Abanicos
Parafraseando a Gila (y, de paso, demostrando lo vasto de mi bagaje cultural -¿o era basto?), cuando decía que el jersey es esa prenda que las madres ponen a sus hijos cuando ellas tienen frío, diré que el abanico es ese adminículo con el que te da aire el que se sienta a tu lado cuando él/ella tiene calor.
Que vale, no digo nada si la acción transcurre bajo un sol como el de este verano, que parecía que se habían dejado la puerta del horno abierta, pero es que a veces... Porque están esos sitios (a los que desde estas páginas me ofrezco para dar cursillos -bien de precio- tipo “El termostato, ese amigo” o “¿Hay vida más allá de los 0ºC?") en los que, a pesar del efecto matrix que produce en las personas el choque del aire acondicionado al entrar, no te libras del simpático abanicador de turno.
Curioso aparato el abanico, socialmente hablando. No, no voy a tratar de su simbolismo gestual, más que nada porque lo desconozco totalmente (pues sí, va a ser basto, lo del bagaje). Lo aviso para que la próxima vez que me veáis no se os ocurra poneros en plan
“le voy a decir a Cristina disimuladamente que me dé un vaso de agua”, porque seguramente sólo conseguiríais esa bonita expresión idiota, que me sale tan de natural, de
“pero qué hace este loco con el abanico, que le va a dar a alguien”. Y deshidrataros, claro.
Pero, bueno, a lo que iba, abanico y sociedad. El otro día, yendo para casa en el tren (sí, ya sé, o cambio de vida o cambio el título del blog), fui testigo de un espectáculo muy interesante para mi otro yo sociólogo (sí, hombre, ése que no tengo).
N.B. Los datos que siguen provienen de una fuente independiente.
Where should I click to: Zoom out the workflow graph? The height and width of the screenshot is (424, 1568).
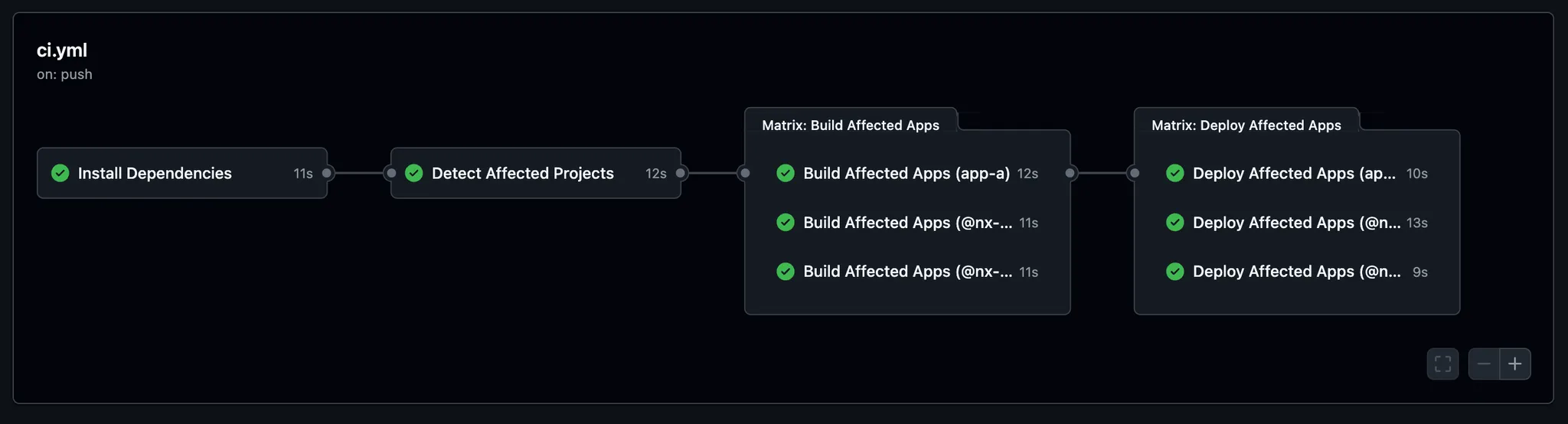pyautogui.click(x=1484, y=364)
Se subió una señora (muy pija ella), se sentó a mi lado y se puso a darse/me aire. Yo venía de despedir a cierto Él y, con la pena y esas cosas, andaba absolutamente ensimonada (dándole conversación al mono del organillo, vamos), por lo que al principio no me percaté.
A veces, cuando oigo el despertador, intento despistarle incorporando el
tí-tí al sueño que me ocupa en ese momento (fingiendo que es el busca de Keanu o que Liam llama a la puerta, por ejemplo), pero eso que llaman cerebro (y que parece ser que también tengo) siempre acaba
jodien reaccionando y me devuelve al fascinante mundo de la vida real. Pues eso fue más o menos lo que pasó; poco a poco me fui dando cuenta de que ni ese persistente
chec-chec-chec lo producían los besos que Él me tiraba, ni ese airecillo era provocado por Sus encantadores pestañeos.
Abrí los ojos y me removí en el asiento (un poco mosca), justo a tiempo de ver que otra señora (no tan pija y bastante más oronda) se sentaba delante de mí, aparato en mano. Cruzó una mirada retadora con la primera, abrió el abanico (
rassss) y empezó su propia sintonía de
chec-checs. La de mi lado no se amedrentó y, cogiéndolo con más fuerza, avivó el ritmo.
Lo que siguió fue digno de ser relatado por algún profesional de las retransmisiones de fútbol; d (la de delante) aceleró los manoteos, l (la de al lado) los hizo más cortos pero más intensos; d frunció el ceño, casi sacó la lengua y (en un gesto de
”desde aquí también sé, sígueme si puedes”) se alejó el abanico de la cara y amplió su recorrido; l, con los nudillos blancos por el esfuerzo, se lo acercó aún más y (sin atisbo alguno de temor ante la posibilidad de darle a su preciosa naricilla marca cirujano osea) embaló su juego de muñeca. La lucha fue encarnizada y parecía que iba a quedar en tablas, pero, de repente, vi que una gota de sudor comenzaba a resbalar por la sien de d, que empezó a perder la regularidad. Su abanico aleteó un poco más, perdiendo precisión, y, mirando a l con cara de
”no me rindo, es que me tengo que bajar”, cerró enérgicamente el abanico (
catarrassssct), se levantó y se fue hacia la puerta con gesto digno (que aún faltaran sus buenos 5 minutos para llegar a la próxima estación y que al bajarse se quedara en el andén, consultando los próximos trenes con aspecto despistado, no pareció mermar su digna autoestima).
Entre el claro triunfo y el fresquito que hacía en el vagón, pensé que l dejaría de echarme ácaros y virus a la cara a golpe de remolino, pero no. Con esa mirada de
”ja! aún me quedaba cuerda para rato” siguió dándole al
chec-chec-chec el resto del viaje.
Decidí relajarme, cerrar los ojos y decirle al mono que le diera cuerda al organillo, aún quedaba tiempo para soñar hasta llegar a casa.